The Austrian writer Christoph Ransmayr (right) speaking with Erik Fosnes Hansen (left) and Sverre Dahl (centre) The Austrian writer Christoph Ransmayr (right) speaking with Erik Fosnes Hansen (left) and Sverre Dahl (centre) | Photo: Karina Gravdahl

Uneven interest

This translation story was more a marginal note on the podium, which otherwise revolved exclusively around the Austrian writer’s literature, and yet it is indicative of the little-pronounced interest of Norwegians in German-speaking contemporary literature. Whether on the terrace outside the Litteraturhuset, whether in discussions in the halls or at the opening of the festival on Friday evening in the presence of the Norwegian Crown Princess Mette Marit, mention was often made of how successful Norwegian literature was in Germany – for example books by Karl-Ove Knausgård, Maja Lunde or Jo Nesbø – and how many books from Norway are being translated into German for the guest appearance at the upcoming Frankfurt Book Fair, namely 280. Conversely, not even 20 books are being translated from German into Norwegian this year, one of which is surprisingly Simon Strauss’s debut Seven Nights. Erik Fosnes Hansen therefore came up with the idea of ​​hosting a German-Norwegian literature festival before the book fair to promote German-language literature in Norway – a novelty in the history of guest country appearances at the Frankfurt Book Fair. Co-organised by, among others, the Goethe-Institut, the Willy Brandt Foundation and the Norwegian Non-fiction Writers and Translators Association and with Erik Fosnes Hansen as director and curator of the festival, forty authors from the German-speaking world and fifty from Norway met on this last weekend of April  for readings, discussions or over a cup of coffee or a glass of wine in the bars of the four-storey Litteraturhuset, the largest in Europe. 

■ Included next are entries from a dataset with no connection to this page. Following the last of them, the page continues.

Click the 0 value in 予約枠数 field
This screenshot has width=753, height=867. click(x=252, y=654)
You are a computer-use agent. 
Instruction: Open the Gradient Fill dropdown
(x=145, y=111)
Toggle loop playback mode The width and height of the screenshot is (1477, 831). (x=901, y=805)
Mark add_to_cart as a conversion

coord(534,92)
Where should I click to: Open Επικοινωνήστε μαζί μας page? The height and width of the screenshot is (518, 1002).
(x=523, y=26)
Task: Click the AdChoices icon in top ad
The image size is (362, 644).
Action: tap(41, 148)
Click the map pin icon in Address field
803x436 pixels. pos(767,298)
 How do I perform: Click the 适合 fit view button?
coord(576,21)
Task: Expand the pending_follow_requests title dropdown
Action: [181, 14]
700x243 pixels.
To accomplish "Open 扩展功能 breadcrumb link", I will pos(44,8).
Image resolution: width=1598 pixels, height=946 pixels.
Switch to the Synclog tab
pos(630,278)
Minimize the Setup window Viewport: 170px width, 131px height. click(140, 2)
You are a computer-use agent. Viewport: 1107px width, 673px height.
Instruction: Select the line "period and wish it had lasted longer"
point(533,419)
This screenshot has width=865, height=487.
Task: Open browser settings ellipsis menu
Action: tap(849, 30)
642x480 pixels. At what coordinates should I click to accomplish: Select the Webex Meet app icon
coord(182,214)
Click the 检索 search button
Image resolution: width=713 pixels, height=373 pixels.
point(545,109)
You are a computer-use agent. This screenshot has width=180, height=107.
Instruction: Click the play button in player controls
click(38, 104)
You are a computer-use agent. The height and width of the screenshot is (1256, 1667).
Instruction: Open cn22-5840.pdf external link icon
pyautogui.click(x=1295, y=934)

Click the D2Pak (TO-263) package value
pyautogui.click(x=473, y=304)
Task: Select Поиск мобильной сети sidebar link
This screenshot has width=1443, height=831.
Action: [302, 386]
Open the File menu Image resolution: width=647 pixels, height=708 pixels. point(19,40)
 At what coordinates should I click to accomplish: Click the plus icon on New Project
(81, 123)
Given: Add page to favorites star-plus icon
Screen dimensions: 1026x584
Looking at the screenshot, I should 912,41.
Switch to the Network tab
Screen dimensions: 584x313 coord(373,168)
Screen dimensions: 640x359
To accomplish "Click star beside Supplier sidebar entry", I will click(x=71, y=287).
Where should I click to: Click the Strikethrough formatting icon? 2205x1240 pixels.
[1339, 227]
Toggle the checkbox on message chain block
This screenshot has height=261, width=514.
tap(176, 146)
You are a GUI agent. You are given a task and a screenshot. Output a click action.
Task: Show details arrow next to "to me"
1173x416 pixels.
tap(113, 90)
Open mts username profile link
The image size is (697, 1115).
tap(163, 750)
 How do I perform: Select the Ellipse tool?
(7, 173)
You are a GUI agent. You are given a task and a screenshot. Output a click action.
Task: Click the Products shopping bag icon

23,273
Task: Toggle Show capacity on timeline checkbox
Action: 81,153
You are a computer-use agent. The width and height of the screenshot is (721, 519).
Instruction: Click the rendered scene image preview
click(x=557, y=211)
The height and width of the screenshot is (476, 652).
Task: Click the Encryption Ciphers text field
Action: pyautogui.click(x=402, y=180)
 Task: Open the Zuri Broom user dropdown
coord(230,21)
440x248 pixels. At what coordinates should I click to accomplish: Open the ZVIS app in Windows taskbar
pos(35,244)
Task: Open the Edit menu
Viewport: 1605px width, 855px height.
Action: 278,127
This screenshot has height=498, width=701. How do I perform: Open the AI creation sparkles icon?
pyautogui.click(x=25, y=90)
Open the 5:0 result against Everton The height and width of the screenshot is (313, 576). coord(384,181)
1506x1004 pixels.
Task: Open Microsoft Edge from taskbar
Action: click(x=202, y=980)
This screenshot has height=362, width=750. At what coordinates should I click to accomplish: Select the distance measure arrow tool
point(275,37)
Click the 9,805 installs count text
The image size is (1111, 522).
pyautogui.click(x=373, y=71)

Crown Princess Mette Marit and Crown Prince Haakon in front of the Litteraturhuset Crown Princess Mette Marit and Crown Prince Haakon in front of the Litteraturhuset | Photo: Karina Gravdahl

Seeing changed reception behaviour as a new opportunity

The fact that the literature in the two languages is quite similar, also in how it deals with certain social and political developments, was repeatedly observed and heard. The same is true of the reception of literature. “Is art criticism facing a crisis?” was the title of a debate between the writer Theresia Enzensberger, literary mediator Thomas Böhm, the Germanist Henrik Keyser Pedersen and the literary critic and NRK radio journalist Knut Hoem. None of them agreed that there is a “crisis,” but all agreed on the diagnosis: The influence of traditional literary criticism on the book market is quite minor and hardly influences book sales. Moreover, its nature has changed enormously, in Germany as well as in Norway, not least because digitalisation has produced many new communication media such as podcasts and blogs.

“Is art criticism facing a crisis?” was the subject of discussion between Helge Rønning, Knut Hoem, Theresia Enzensberger, Thomas Böhm and Henrik Keyser Pedersen (left to right) “Is art criticism facing a crisis?” was the subject of discussion between Helge Rønning, Knut Hoem, Theresia Enzensberger, Thomas Böhm and Henrik Keyser Pedersen (left to right) | Photo: Karina Gravdahl

Critics are becoming entertainers

Pedersen spoke of the “blue sofa phenomenon,” of critics transforming into entertainers. Hoem added that strong political opinions and commentaries are in demand on the Internet, but that analytical, quite opinionated literary criticism differs from that quite a bit. Many blogs are merely reading recommendations since they are more about how reading literature makes the bloggers feel, their personal opinions, than about analytical reflection. Nevertheless, the group mentioned high-quality online criticism portals such as literaturkritik.de and nachtkritik.de for theatre. In the end, everyone agreed that changed reception behaviour in the digital age should always be seen as an opportunity. Intelligent literary criticism has never been a detriment to literature.